That said, it’s also not the most promising development. After all, the overarching take on Lafrenière was that he was one of the most NHL-ready prospects in recent years. The expectation was that his game would be relatively polished. Instead, Lafrenière hasn’t scored in a 5-on-5 situation, and his underlying stats aren’t so hot.

And Lafrenière isn’t alone stumbling out of the gate.

After an honestly abysmal rookie season, Kakko is off to another modest start. Through 10 games, Kakko scored two goals and one assist for three points.

It’s not all bad news for Kakko, mind you. His possession stats indicate that he’s made big strides. Nonetheless, after looking like he could take to top level play right off the bat, Kakko is instead struggling like most players about to turn 20.

To make it clear: the Rangers rebuild still looks great, with Lafrenière and Kakko ranking as leading reasons. It’s just that we’re seeing stumbles and babysteps instead of leaps.

For the Rangers, they must be careful about how they’re developing players. Getting this right could make the difference between the Rangers’ rebuild being slow, quick, or even if it succeeds or fails. Some of that comes down to mentality. It’s fair to ask if David Quinn is the right coach for the job, among other questions.

It’s too early to be too worried about those two top prospects. It’s never too early to refine your process.

* – Actually, “The Dead Puck Era” mention was mine. Let’s all shudder in disgust at those dismal times.

Trouba’s troubles and other less-good-parts of the Rangers rebuild

Speaking of Quinn, the Rangers have definitely experienced some growing pains when it comes to building structure.

Yes, this team is a work in progress. When you hand Jacob Trouba a seven-year, $56M contract, you expect more than what we saw in 2019-20. Frighteningly, Trouba looked bad by anyone’s standards in 2019-20, not just “$8M defensemen” standards. Consider this jarringly rough player card, via Evolving Hockey:

There’s some hope that Trouba might rebound — at least to some extent — but it’s not exactly as if the Rangers added him and flipped a switch.
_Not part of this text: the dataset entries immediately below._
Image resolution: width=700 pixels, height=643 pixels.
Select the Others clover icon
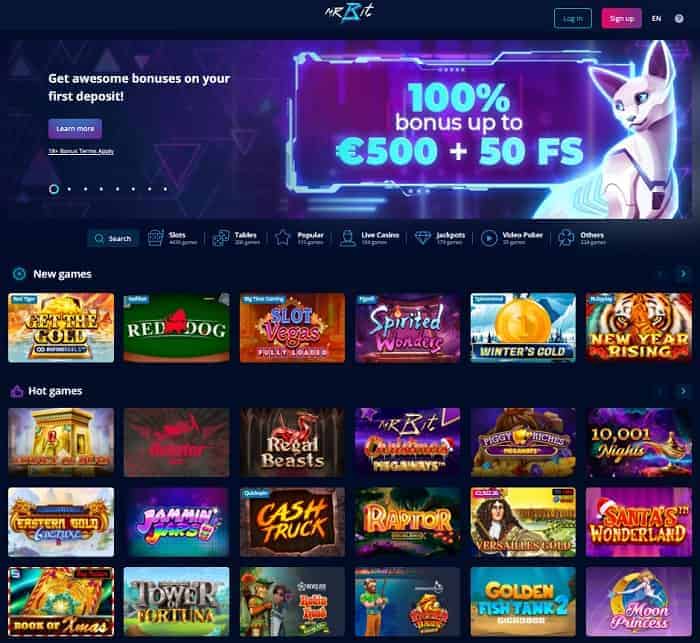click(566, 238)
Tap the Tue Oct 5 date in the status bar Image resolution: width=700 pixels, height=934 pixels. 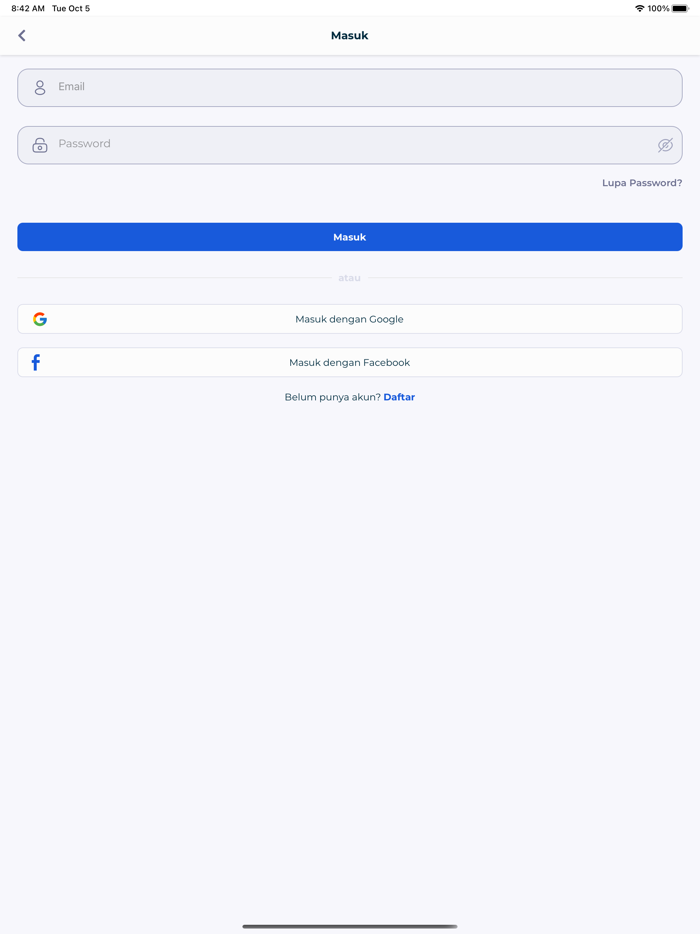click(71, 8)
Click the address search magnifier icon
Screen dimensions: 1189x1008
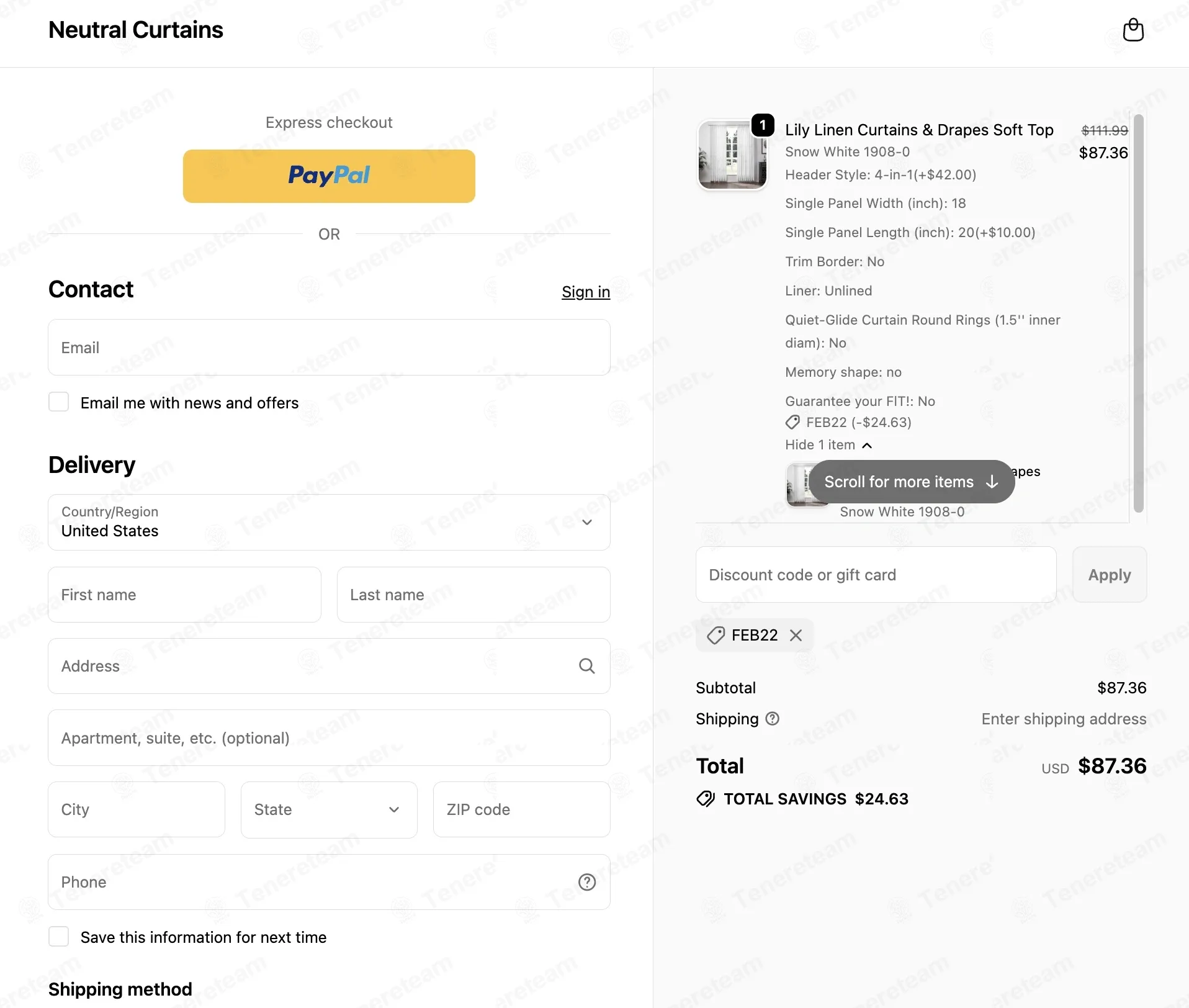tap(586, 666)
As great as Artemi Panarin has been, the Trouba investment has been shaky.

Again, setbacks like these should inspire the Rangers to ask important questions about their rebuild.
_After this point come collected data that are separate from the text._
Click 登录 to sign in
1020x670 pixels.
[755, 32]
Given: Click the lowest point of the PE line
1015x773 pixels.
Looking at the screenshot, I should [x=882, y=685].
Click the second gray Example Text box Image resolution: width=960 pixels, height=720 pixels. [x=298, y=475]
Did management overrate Trouba? Could coaches place Trouba, Lafrenière, Kakko, and others (such as a currently-ice-cold Mika Zibanejad) in better situations to succeed?

Considering how much money is slated to Trouba, Panarin, Chris Kreider, and a few others, and that rookie deal windows won’t be open much longer for Lafrenière and especially Kakko, you have to find the right balance between patience and complacency.

In the grand scheme of things, the Rangers rebuild is on the right track. It’s up to management to steer it in the right direction, however, and not every call will be as obvious as drafting Lafreniere first overall (or saying, “Yes, take our money, Mr. Panarin”).

James O’Brien is a writer for Pro Hockey Talk on NBC Sports. Drop him a line at phtblog@nbcsports.com or follow him on Twitter @cyclelikesedins.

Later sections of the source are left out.